Information
- Type: Business education, Distance education
- Enrollment: ~1,200 (2015)
- Website: http://www.openschoolofmanagement.com

= Open School of Management =

The Open School of Management is a post-secondary, non-tertiary business education institution with branches in Berlin and New York City.

== Certificate in Management ==

The school offers a distance and online program in management with a recommended duration of one year which can be extended to two years. The course leads to a Certificate in Management according to ISCED Level 4.

The course is authorized by the ZFU, the German state central agency for distance education.

== Curriculum ==

The curriculum is customizable and can be personalized by selecting course modules based on the student's prior knowledge and professional objectives.
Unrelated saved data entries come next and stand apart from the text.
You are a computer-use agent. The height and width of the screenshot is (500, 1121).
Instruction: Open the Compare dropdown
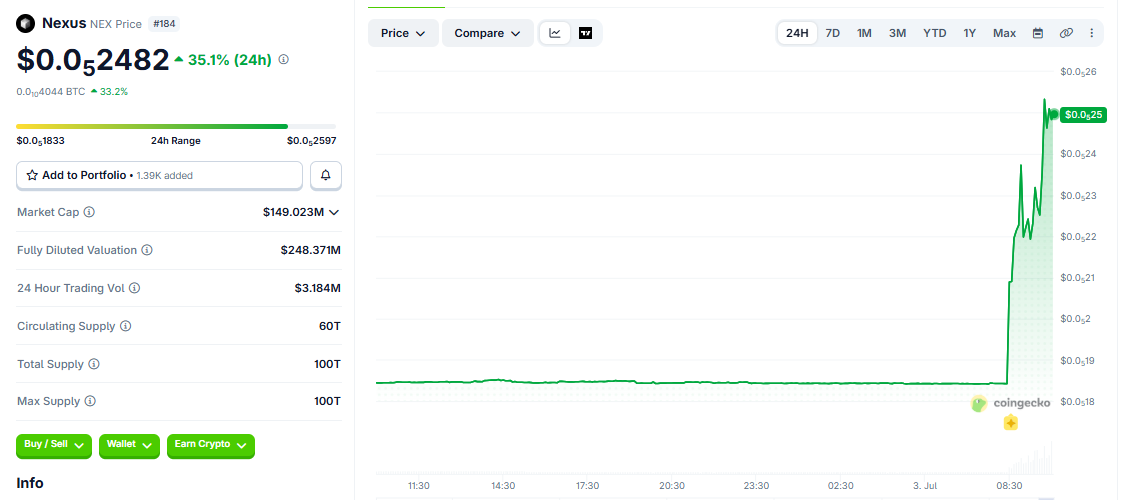coord(488,33)
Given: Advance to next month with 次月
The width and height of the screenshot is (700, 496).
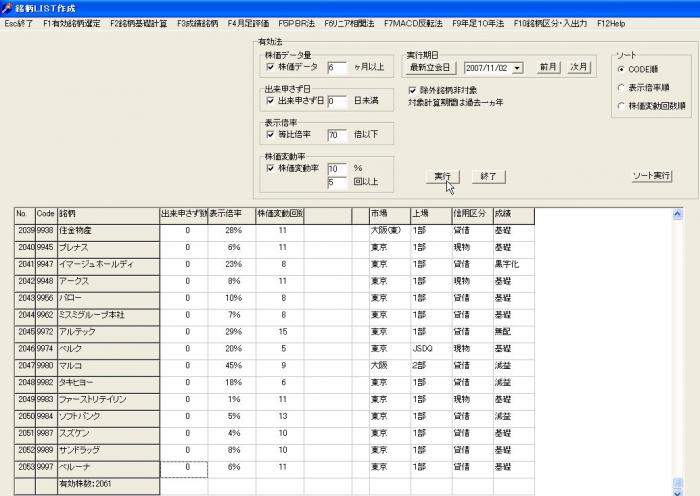Looking at the screenshot, I should pos(578,68).
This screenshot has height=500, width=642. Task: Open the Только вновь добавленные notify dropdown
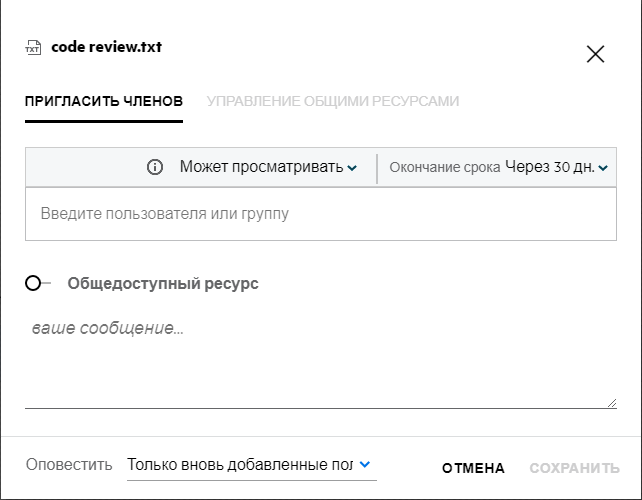click(x=240, y=465)
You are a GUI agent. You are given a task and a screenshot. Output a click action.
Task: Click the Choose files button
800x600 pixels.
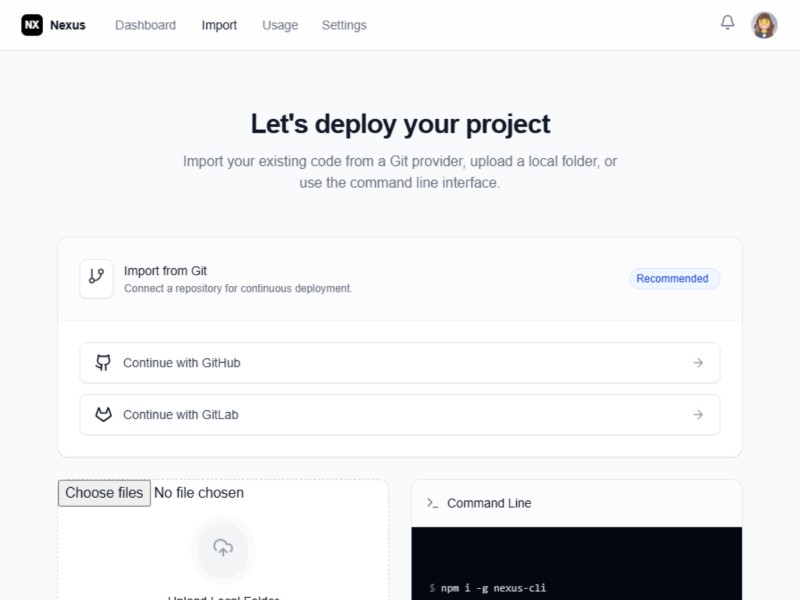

The course offers modules in the following areas: general management, organization, human resource management, marketing, special areas of management, management theories, and case studies in different industries.

== Notable Module Autors ==

Many professors and lecturers teach at internationally recognized schools that rank among the best universities in the world. This includes for example (alphabetically): ESCP Europe, Harvard Business School, HEC Paris, Cambridge Judge Business School, MIT Sloan, NUS Business School, Rotterdam School of Management, Saïd Business School, Wharton School, etc.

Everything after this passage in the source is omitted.